Perbaikan Tata Kelola (Compliance): Ini yang paling penting. Korporasi harus merombak manajemen, memecat oknum yang terlibat, dan memasang sistem anti-fraud agar kejahatan serupa tidak terulang.
Masa Percobaan: Ada jangka waktu tertentu (misalnya 1-2 tahun) di mana korporasi diawasi ketat.
Jika dalam masa percobaan tersebut korporasi ingkar janji, maka surat penundaan dicabut dan Jaksa akan langsung melimpahkan berkas perkara ke pengadilan untuk meminta vonis maksimal.

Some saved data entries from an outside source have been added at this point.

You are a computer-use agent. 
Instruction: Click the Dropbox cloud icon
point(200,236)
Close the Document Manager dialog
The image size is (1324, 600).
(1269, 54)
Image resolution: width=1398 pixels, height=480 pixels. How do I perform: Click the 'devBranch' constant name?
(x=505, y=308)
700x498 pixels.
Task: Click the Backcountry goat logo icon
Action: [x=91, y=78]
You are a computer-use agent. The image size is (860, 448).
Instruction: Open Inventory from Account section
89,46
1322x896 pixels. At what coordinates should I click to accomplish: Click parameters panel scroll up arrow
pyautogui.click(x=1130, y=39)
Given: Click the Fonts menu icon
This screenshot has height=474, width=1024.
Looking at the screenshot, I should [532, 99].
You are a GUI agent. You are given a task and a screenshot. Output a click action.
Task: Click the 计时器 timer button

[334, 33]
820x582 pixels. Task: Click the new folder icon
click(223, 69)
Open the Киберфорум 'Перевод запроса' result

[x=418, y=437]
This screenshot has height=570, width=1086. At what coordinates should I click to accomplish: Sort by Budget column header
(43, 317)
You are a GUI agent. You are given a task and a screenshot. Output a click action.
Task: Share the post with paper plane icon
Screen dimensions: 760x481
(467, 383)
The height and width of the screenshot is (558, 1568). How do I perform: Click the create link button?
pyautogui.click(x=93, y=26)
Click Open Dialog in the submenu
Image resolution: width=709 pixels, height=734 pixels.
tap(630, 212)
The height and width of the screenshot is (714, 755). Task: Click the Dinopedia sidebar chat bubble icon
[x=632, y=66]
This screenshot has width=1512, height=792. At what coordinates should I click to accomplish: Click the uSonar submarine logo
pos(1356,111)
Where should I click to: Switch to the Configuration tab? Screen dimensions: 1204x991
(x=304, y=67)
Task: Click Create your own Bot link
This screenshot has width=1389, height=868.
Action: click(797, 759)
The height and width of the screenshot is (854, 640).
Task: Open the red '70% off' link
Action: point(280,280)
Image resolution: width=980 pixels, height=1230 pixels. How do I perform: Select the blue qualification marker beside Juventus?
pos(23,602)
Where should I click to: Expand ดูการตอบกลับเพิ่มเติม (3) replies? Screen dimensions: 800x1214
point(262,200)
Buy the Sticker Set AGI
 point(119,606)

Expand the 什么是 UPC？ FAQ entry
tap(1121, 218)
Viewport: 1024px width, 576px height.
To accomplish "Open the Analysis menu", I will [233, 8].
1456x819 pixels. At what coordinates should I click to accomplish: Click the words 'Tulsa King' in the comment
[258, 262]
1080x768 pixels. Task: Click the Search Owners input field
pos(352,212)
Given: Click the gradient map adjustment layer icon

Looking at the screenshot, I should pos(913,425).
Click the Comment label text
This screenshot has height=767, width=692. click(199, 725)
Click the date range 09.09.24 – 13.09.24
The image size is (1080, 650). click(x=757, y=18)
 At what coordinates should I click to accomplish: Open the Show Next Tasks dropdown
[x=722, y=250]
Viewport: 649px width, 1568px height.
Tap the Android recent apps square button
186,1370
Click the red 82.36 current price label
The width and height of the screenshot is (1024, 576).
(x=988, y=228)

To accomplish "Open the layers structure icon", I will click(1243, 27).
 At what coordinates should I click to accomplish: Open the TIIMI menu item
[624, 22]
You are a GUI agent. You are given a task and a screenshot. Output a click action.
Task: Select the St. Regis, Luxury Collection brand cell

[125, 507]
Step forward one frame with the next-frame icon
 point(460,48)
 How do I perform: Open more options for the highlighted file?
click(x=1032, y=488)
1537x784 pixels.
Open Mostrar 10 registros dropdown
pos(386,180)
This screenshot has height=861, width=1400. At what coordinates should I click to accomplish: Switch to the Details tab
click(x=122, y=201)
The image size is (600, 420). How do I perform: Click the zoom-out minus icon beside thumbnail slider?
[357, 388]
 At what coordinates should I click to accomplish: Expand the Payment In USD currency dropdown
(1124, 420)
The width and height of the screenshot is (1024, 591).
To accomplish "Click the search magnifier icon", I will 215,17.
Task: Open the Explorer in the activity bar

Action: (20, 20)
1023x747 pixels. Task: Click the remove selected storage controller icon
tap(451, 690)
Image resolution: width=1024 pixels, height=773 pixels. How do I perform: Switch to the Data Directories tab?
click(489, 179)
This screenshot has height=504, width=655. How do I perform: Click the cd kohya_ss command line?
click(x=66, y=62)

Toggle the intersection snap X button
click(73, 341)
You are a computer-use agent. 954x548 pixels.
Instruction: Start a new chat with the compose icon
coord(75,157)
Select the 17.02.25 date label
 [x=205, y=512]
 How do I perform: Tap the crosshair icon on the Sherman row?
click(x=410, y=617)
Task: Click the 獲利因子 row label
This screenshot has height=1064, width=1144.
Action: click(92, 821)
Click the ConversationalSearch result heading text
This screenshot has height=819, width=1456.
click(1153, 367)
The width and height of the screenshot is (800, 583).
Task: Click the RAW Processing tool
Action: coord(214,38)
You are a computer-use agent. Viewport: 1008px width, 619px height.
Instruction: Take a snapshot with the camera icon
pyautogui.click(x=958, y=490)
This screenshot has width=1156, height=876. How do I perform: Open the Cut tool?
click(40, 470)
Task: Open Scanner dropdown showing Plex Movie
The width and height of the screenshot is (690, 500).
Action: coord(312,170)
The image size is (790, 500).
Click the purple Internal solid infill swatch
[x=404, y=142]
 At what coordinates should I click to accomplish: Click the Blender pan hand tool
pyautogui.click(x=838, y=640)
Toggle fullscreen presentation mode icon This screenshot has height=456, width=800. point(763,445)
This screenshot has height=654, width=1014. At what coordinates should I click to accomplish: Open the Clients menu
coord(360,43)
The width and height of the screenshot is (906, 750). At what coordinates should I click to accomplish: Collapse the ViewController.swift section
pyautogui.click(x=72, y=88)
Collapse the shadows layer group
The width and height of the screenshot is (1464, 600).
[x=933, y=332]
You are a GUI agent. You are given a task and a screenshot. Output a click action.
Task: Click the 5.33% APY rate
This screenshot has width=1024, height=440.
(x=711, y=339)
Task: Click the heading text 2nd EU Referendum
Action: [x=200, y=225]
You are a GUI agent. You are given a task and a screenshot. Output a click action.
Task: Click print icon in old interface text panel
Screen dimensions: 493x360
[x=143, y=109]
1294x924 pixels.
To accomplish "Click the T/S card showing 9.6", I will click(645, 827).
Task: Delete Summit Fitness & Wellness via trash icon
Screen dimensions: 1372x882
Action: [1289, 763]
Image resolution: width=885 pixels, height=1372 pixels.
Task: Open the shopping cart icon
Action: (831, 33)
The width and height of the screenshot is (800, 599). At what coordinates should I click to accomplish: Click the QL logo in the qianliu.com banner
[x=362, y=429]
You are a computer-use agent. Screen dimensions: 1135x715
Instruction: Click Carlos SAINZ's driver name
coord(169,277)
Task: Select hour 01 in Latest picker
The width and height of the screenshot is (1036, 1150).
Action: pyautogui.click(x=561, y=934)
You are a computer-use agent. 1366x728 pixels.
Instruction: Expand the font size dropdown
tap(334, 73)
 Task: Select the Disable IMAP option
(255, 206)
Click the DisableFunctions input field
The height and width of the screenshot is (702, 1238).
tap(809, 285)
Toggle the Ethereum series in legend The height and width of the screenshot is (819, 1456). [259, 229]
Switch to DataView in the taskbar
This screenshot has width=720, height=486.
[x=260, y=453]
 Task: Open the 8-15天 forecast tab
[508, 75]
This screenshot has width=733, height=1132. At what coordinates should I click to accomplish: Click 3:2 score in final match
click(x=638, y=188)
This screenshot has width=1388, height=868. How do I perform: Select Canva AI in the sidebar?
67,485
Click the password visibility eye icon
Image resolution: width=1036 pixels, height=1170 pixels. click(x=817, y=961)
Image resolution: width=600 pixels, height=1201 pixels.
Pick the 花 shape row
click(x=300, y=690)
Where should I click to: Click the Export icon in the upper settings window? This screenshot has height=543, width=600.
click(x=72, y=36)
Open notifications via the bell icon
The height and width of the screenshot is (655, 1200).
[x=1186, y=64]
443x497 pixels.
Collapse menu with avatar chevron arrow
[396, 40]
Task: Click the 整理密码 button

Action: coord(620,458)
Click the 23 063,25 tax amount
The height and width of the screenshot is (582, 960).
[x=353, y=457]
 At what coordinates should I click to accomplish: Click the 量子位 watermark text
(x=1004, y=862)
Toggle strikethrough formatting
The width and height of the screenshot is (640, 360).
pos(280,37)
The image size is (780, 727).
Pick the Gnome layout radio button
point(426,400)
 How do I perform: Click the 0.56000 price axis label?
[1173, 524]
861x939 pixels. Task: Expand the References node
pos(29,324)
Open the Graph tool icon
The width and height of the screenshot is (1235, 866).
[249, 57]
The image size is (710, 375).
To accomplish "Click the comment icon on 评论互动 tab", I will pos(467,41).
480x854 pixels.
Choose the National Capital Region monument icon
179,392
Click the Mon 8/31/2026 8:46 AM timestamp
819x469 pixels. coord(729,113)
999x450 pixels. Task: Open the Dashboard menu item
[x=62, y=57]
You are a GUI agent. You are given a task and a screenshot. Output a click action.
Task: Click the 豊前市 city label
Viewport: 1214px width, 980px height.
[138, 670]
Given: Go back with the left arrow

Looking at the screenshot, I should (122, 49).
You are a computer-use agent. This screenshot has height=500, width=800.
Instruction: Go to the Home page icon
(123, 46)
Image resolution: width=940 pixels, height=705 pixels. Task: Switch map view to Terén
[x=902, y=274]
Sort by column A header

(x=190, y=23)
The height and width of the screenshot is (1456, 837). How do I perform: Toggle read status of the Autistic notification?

Mengapa DPA adalah Terobosan?
Adopsi konsep DPA dalam UU Nomor 20 Tahun 2025 adalah langkah maju yang menyetarakan hukum Indonesia dengan negara-negara maju seperti Amerika Serikat atau Inggris.
Manfaatnya nyata:
Pemulihan Aset Cepat: Negara mendapatkan kembali uang kerugian negara tanpa harus menunggu sidang bertahun-tahun.
Penyelamatan Ekonomi: Perusahaan tetap beroperasi, pajak tetap dibayar, dan karyawan tetap bekerja.
Perubahan Budaya: Perusahaan dipaksa menjadi “bersih” secara sistemik, bukan sekadar menghukum satu-dua orang.
Kesimpulan
Kehadiran mekanisme Penundaan Penuntutan dalam Pasal 328 KUHAP 2025 mengubah wajah penegakan hukum bisnis di Indonesia. Mulai tahun 2026, hukum pidana tidak lagi sekadar menjadi “pedang” untuk mematikan usaha, tetapi menjadi “obat” untuk menyehatkan iklim korporasi yang sakit.
Bagi para General Counsel atau tim legal perusahaan, memahami pasal ini adalah kewajiban mutlak dalam memitigasi risiko hukum perusahaan di masa depan.